Problem to solve: Exactly the lines from the line containing "The width and" through the last line of the entries below should appear in the answer, reproduced verbatim.
————
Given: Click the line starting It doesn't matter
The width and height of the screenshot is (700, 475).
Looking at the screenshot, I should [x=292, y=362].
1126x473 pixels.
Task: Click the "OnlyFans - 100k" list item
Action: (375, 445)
————
Answer box:
The width and height of the screenshot is (700, 475).
Looking at the screenshot, I should [x=292, y=362].
1126x473 pixels.
Task: Click the "OnlyFans - 100k" list item
Action: (375, 445)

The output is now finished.